To that end, they conducted experiments to assess how MT and HT differ in terms of morphosyntactic divergence, understand the source of this difference, and explore how translation divergences in HT affect MT quality. The experiments were conducted in three language pairs: English-French, English-German, and English-Chinese using WMT datasets.

Conservative Machine Translation
The results revealed that MT is more “conservative” than HT, exhibiting less morphosyntactic diversity, more convergent patterns, and more one-to-one alignments. They also observed that MT tends to be less similar to HT when the source has less common structures.

The authors attributed this discrepancy to the use of beam search, which biases MT towards more convergent patterns. This bias is most prominent when convergent patterns appear frequently — around 50% of the time — in the training data. “This could be because the model has seen the pattern enough to assign it substantial probability mass, but there is still enough uncertainty that humans will frequently choose other patterns,” said the authors.

Moreover, frequencies of convergent patterns in MT increase even when they are uncommon in HT, suggesting perhaps a more inherent structural bias in current MT architectures.

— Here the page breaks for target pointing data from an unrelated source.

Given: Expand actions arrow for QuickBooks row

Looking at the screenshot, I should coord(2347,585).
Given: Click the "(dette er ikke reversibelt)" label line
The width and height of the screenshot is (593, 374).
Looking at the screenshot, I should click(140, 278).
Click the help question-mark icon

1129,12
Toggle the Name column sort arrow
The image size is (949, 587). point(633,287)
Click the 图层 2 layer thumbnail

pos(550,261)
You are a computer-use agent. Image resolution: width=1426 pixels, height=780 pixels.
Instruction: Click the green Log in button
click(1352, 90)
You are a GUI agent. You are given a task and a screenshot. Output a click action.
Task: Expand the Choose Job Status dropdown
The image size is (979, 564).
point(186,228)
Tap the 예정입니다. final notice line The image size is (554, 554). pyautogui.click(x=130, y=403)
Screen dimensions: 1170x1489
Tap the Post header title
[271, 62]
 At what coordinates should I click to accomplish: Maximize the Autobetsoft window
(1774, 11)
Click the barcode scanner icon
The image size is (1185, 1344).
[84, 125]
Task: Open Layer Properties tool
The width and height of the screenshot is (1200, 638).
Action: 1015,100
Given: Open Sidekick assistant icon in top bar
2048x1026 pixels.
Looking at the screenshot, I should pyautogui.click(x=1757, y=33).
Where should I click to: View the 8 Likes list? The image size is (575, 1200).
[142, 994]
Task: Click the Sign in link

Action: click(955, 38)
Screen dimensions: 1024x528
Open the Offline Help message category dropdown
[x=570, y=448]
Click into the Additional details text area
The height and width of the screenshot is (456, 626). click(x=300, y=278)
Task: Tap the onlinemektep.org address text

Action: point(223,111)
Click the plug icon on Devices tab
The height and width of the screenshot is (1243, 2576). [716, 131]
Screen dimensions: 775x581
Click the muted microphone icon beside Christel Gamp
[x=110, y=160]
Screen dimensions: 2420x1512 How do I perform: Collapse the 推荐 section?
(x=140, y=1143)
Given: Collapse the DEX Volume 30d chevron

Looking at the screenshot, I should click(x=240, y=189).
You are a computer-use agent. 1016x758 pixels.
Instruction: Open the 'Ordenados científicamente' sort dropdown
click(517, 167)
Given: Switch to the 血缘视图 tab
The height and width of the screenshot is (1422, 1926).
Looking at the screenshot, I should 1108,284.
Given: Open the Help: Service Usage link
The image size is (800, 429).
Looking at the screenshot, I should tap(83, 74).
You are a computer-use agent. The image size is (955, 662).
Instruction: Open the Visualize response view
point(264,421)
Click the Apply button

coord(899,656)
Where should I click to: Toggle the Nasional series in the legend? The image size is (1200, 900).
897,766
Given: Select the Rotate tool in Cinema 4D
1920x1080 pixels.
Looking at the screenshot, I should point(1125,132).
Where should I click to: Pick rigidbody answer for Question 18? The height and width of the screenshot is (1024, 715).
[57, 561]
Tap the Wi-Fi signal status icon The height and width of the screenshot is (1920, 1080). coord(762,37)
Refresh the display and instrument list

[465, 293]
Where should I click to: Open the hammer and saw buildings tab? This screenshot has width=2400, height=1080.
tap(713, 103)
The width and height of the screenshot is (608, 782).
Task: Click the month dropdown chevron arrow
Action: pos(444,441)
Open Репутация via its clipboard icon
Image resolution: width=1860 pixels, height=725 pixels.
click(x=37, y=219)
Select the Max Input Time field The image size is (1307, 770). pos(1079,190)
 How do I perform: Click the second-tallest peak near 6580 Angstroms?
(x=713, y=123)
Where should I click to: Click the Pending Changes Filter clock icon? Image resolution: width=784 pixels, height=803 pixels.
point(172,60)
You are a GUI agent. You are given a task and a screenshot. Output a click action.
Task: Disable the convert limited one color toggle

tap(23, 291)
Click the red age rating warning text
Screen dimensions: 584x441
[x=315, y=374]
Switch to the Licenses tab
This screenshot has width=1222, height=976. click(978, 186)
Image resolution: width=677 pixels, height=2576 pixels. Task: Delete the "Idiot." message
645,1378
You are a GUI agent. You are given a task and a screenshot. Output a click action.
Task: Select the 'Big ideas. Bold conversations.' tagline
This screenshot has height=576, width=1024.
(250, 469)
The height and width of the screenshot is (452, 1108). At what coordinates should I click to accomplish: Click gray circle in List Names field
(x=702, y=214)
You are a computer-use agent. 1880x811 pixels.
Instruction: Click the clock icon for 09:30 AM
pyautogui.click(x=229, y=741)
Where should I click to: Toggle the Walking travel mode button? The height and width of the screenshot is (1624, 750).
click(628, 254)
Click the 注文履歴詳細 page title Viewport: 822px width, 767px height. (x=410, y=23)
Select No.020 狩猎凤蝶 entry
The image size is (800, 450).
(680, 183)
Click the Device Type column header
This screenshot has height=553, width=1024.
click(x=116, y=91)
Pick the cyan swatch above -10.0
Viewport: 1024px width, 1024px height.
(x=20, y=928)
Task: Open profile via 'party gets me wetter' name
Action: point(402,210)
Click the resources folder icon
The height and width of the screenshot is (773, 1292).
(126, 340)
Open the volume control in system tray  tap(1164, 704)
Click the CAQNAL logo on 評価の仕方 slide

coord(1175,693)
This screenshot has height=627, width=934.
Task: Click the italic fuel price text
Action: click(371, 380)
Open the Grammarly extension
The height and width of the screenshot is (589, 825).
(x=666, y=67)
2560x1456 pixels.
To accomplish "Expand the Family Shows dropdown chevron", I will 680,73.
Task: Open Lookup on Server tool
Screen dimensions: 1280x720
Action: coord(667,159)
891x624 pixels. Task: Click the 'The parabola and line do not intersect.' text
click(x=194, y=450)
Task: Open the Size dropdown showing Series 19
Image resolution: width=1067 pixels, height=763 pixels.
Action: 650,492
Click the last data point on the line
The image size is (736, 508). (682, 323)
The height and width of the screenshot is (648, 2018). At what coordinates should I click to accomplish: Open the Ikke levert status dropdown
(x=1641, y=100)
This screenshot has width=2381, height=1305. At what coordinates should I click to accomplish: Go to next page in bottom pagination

Lastly, they investigated how the presence of morphosyntactic divergence in HT might affect MT quality and found that, for a majority of morphosyntactic divergences, their presence in HT is correlated with decreased MT performance, presenting a greater challenge for MT systems.

The authors emphasized that “this is the first work to present the comparative perspective of HT vs MT in such fine granularity covering thousands of morphosyntactic constructions,” and expressed their interest in applying the same analysis to large language model (LLM)-based MT systems and see if and how the LLM translations differ from those produced by traditional MT models.